The charges were a tabloid bonanza—"here's something for jurors to sink their teeth into," wrote the New York Post, and then "he's stewing behind bars," "he's hungry for some help from his fellow freaks," and "bring on the second course," among other classic ledes. But the story of Gilberto Valle seems less that of an incipient serial killer than of a hapless pervert caught up in some sadistic role-plays. His attorney will argue that Valle never intended to kidnap anyone and that his graphic Internet exchanges were nothing more than sexual theatrics, and she's probably right. It's time to defend the “cannibal cop”: He's a weirdo, not a monster, and the U.S. attorney's office means to roast him on the spit of prudery and overcaution. Gilberto Valle's fantasies are sick. His real-life prosecution may be even sicker.
The facts themselves are not particularly forgiving. The government claims that Valle used his police privileges to stalk at least one woman online. If he's guilty of that charge, he should be punished appropriately. (It looks like that could mean up to five years in prison.) The officer is also accused of being in the vicinity of one potential abductee's home and of having met with another in person. At around the same time, he was discussing these women’s violent demise with his online friends, or "co-conspirators."

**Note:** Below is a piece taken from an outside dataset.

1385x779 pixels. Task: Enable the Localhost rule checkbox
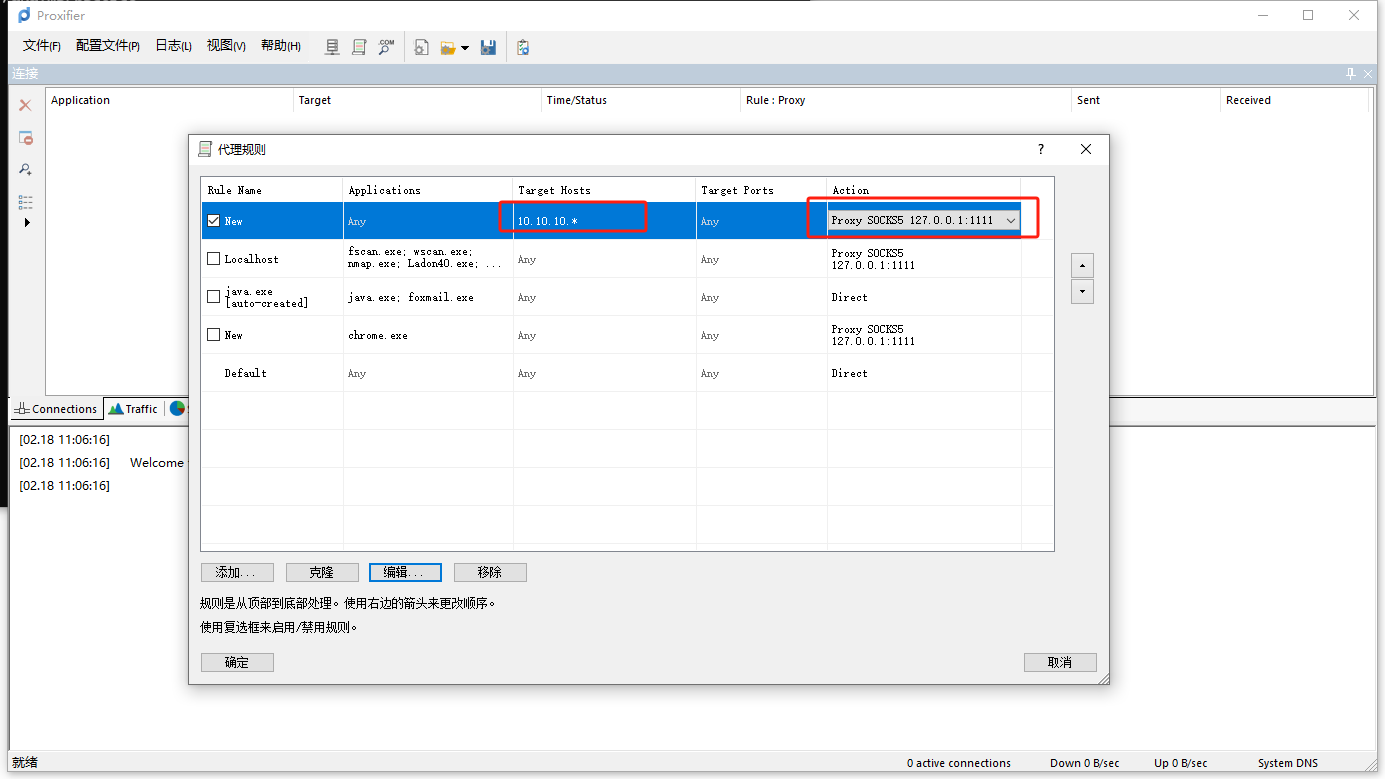(x=213, y=259)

Van Hise, the auto mechanic, apparently distributed photos of his nieces to Internet pals, offering them as sex slaves and naming the neighborhood in which they live. Even while he was in discussions with the FBI to testify against Valle, Van Hise allegedly went online to discuss raping his 3-year-old stepdaughter. Now he, too, claims these were all just dark fantasies—but he isn't likely to take the stand in Valle's defense. Given that he is under indictment himself, anything Van Hise said to the FBI during his cooperation—whether true or not—could come out on the witness stand.
These details suggest that Van Hise is a pedophile and into heavy S&M and that both men were enthusiastic members of an online fetish community known as "vore" (as in carnivore, from the same root as devour). Vore fetishists may be men who imagine eating women, but the interest includes those (men and women) who would rather be eaten themselves, as well as others who prefer to watch people eating animals or animals eating people.

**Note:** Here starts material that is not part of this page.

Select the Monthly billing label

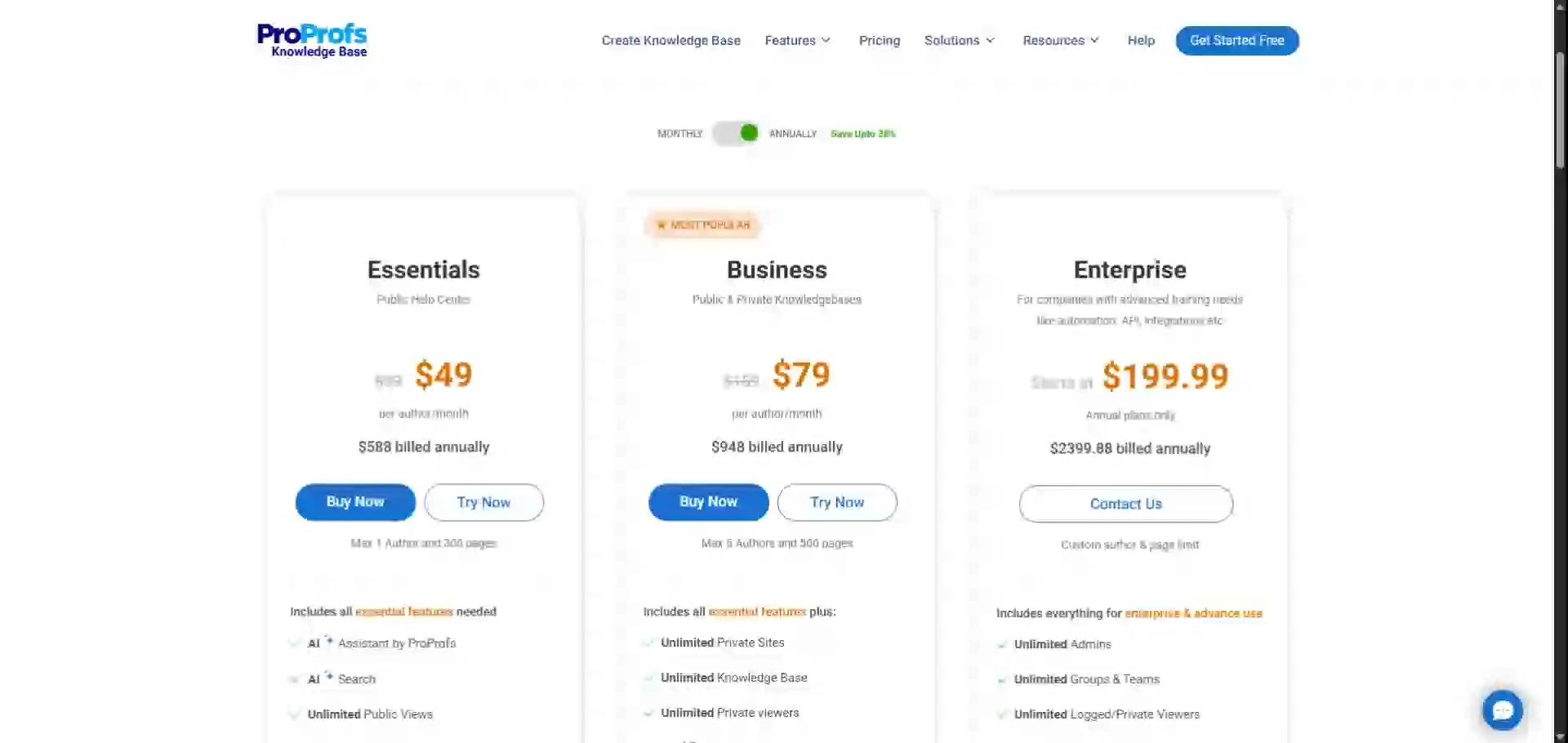679,134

The defense will argue that Valle's fantasies were within the bounds, broadly defined, of this community and reflective of its fondness for explicit art and theater. Step one of this legal strategy would be to inoculate the members of the jury against the not-so-niceties of his fetish by making them acquainted with the bizarre and sometimes disturbing imagery of the vore message boards. This week, Gawker published several images (NSFW) found on Valle's computer, which his attorney had asked to show prospective jurors. These included a woman hogtied with an apple in her mouth, another bound to a spit, and a cartoon depicting a naked woman named "Karyn" who chats flirtatiously with her captor while being boiled alive with a carrot stuffed into her vagina.

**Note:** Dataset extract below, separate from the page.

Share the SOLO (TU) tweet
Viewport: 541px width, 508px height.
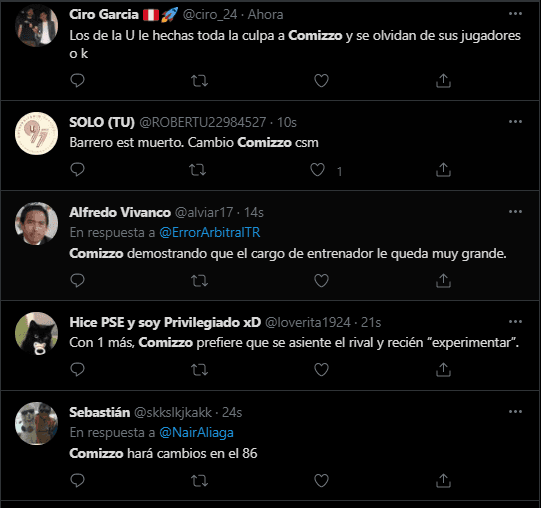[443, 170]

Whether you find these images ridiculous, disturbing, or both—they're purposefully positioned at the border— the culture behind them as a whole refutes genuine brutality against women. Like many vore fetishists, Valle spent time on a website called Muki's Kitchen (NSFW) that features pornographic (but not overtly violent) photos of adult women in scenes of mock-cannibalism—some posed as if roasting above a fire, others boiling in a cauldron.